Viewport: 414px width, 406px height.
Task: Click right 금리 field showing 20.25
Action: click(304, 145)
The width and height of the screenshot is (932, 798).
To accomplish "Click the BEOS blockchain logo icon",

==

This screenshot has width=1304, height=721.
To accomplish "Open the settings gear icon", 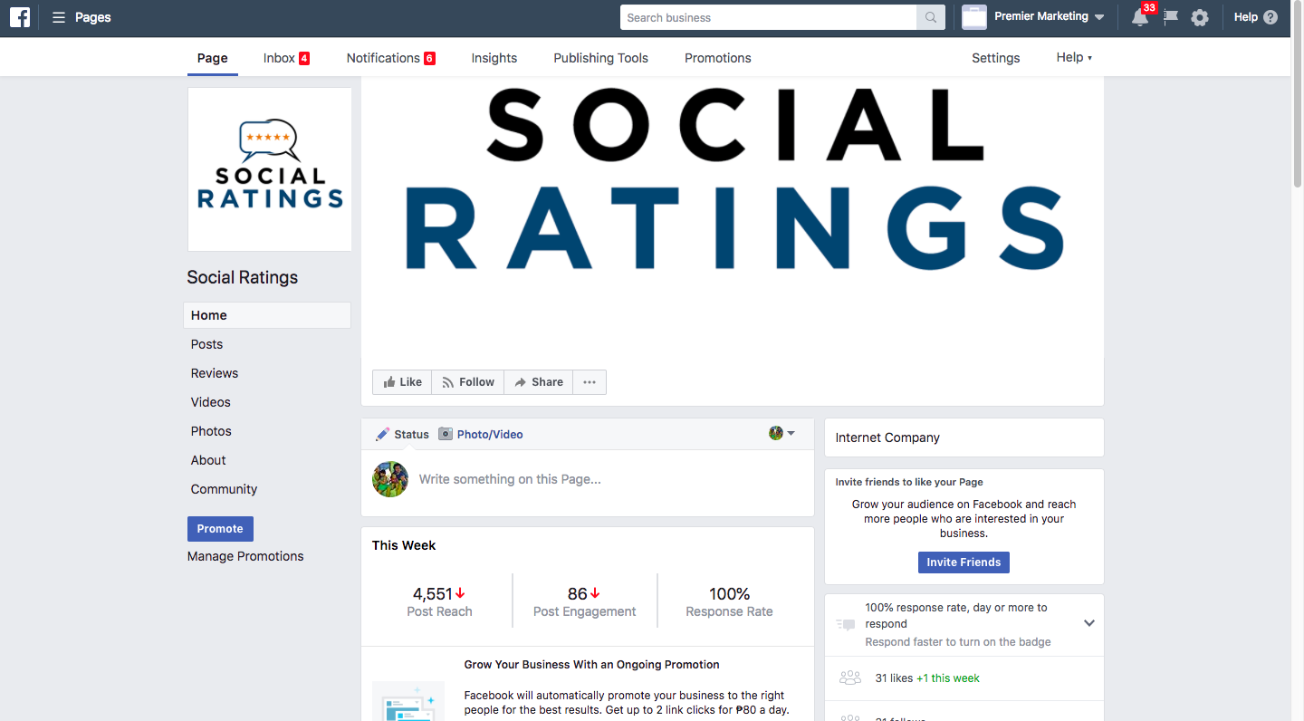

# Problem to work on
Scan the preceding records line by line, and state how many lines contain "screenshot". Nothing else belongs in the answer.

# Response for this exercise
2